**EXERCISE DIRECTIONS**:
Given the entries below, copy each of them out exactly.
[Opening PROVIDED RECORDS section]
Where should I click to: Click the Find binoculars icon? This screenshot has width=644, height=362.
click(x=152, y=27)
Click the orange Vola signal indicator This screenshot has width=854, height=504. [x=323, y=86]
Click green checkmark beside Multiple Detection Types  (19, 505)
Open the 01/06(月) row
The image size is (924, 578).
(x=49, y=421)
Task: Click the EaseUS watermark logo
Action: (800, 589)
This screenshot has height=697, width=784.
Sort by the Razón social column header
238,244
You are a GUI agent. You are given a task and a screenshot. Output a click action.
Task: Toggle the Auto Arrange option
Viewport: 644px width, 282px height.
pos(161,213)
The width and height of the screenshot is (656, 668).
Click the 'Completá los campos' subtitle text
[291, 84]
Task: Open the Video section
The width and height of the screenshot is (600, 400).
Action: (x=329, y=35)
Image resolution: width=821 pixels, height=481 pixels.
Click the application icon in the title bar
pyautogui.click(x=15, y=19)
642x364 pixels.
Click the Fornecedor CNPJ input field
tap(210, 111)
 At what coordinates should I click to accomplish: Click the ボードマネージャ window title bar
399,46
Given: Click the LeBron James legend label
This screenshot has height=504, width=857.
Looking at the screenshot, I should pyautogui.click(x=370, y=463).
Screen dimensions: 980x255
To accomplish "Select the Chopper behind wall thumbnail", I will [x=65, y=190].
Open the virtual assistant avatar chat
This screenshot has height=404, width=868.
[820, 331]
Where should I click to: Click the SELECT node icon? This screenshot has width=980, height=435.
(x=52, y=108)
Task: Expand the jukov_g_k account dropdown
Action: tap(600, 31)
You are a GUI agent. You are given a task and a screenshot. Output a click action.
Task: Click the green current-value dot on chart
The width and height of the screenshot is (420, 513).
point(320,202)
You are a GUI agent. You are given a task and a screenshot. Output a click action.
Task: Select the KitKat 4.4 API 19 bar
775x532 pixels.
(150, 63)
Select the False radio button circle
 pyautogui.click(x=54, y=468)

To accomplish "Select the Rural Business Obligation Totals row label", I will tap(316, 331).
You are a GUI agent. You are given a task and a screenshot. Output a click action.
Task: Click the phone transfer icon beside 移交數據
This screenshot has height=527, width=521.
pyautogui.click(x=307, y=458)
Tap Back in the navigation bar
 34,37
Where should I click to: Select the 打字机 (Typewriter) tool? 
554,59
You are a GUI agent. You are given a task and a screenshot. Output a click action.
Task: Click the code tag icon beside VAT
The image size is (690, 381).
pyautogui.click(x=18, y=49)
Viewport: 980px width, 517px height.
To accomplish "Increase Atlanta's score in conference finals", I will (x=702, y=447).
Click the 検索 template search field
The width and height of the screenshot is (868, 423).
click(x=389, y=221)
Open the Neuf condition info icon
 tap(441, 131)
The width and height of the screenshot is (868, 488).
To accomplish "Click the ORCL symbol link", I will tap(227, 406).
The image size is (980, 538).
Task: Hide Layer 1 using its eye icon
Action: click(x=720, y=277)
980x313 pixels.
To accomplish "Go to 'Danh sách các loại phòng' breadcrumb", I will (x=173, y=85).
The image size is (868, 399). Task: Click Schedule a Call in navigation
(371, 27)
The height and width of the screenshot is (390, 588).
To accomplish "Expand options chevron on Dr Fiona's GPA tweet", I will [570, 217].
[Closing PROVIDED RECORDS section]
**WRITTEN SOLUTION**:
Where should I click to: Click the Find binoculars icon? This screenshot has width=644, height=362.
click(x=152, y=27)
Click the orange Vola signal indicator This screenshot has width=854, height=504. [x=323, y=86]
Click green checkmark beside Multiple Detection Types  (19, 505)
Open the 01/06(月) row
The image size is (924, 578).
(x=49, y=421)
Task: Click the EaseUS watermark logo
Action: (800, 589)
This screenshot has height=697, width=784.
Sort by the Razón social column header
238,244
You are a GUI agent. You are given a task and a screenshot. Output a click action.
Task: Toggle the Auto Arrange option
Viewport: 644px width, 282px height.
pos(161,213)
The width and height of the screenshot is (656, 668).
Click the 'Completá los campos' subtitle text
[291, 84]
Task: Open the Video section
The width and height of the screenshot is (600, 400).
Action: (x=329, y=35)
Image resolution: width=821 pixels, height=481 pixels.
Click the application icon in the title bar
pyautogui.click(x=15, y=19)
642x364 pixels.
Click the Fornecedor CNPJ input field
tap(210, 111)
 At what coordinates should I click to accomplish: Click the ボードマネージャ window title bar
399,46
Given: Click the LeBron James legend label
This screenshot has height=504, width=857.
Looking at the screenshot, I should pyautogui.click(x=370, y=463).
Screen dimensions: 980x255
To accomplish "Select the Chopper behind wall thumbnail", I will [x=65, y=190].
Open the virtual assistant avatar chat
This screenshot has height=404, width=868.
[820, 331]
Where should I click to: Click the SELECT node icon? This screenshot has width=980, height=435.
(x=52, y=108)
Task: Expand the jukov_g_k account dropdown
Action: tap(600, 31)
You are a GUI agent. You are given a task and a screenshot. Output a click action.
Task: Click the green current-value dot on chart
The width and height of the screenshot is (420, 513).
point(320,202)
You are a GUI agent. You are given a task and a screenshot. Output a click action.
Task: Select the KitKat 4.4 API 19 bar
775x532 pixels.
(150, 63)
Select the False radio button circle
 pyautogui.click(x=54, y=468)

To accomplish "Select the Rural Business Obligation Totals row label", I will tap(316, 331).
You are a GUI agent. You are given a task and a screenshot. Output a click action.
Task: Click the phone transfer icon beside 移交數據
This screenshot has height=527, width=521.
pyautogui.click(x=307, y=458)
Tap Back in the navigation bar
 34,37
Where should I click to: Select the 打字机 (Typewriter) tool? 
554,59
You are a GUI agent. You are given a task and a screenshot. Output a click action.
Task: Click the code tag icon beside VAT
The image size is (690, 381).
pyautogui.click(x=18, y=49)
Viewport: 980px width, 517px height.
To accomplish "Increase Atlanta's score in conference finals", I will (x=702, y=447).
Click the 検索 template search field
The width and height of the screenshot is (868, 423).
click(x=389, y=221)
Open the Neuf condition info icon
 tap(441, 131)
The width and height of the screenshot is (868, 488).
To accomplish "Click the ORCL symbol link", I will tap(227, 406).
The image size is (980, 538).
Task: Hide Layer 1 using its eye icon
Action: click(x=720, y=277)
980x313 pixels.
To accomplish "Go to 'Danh sách các loại phòng' breadcrumb", I will (x=173, y=85).
The image size is (868, 399). Task: Click Schedule a Call in navigation
(371, 27)
The height and width of the screenshot is (390, 588).
To accomplish "Expand options chevron on Dr Fiona's GPA tweet", I will [570, 217].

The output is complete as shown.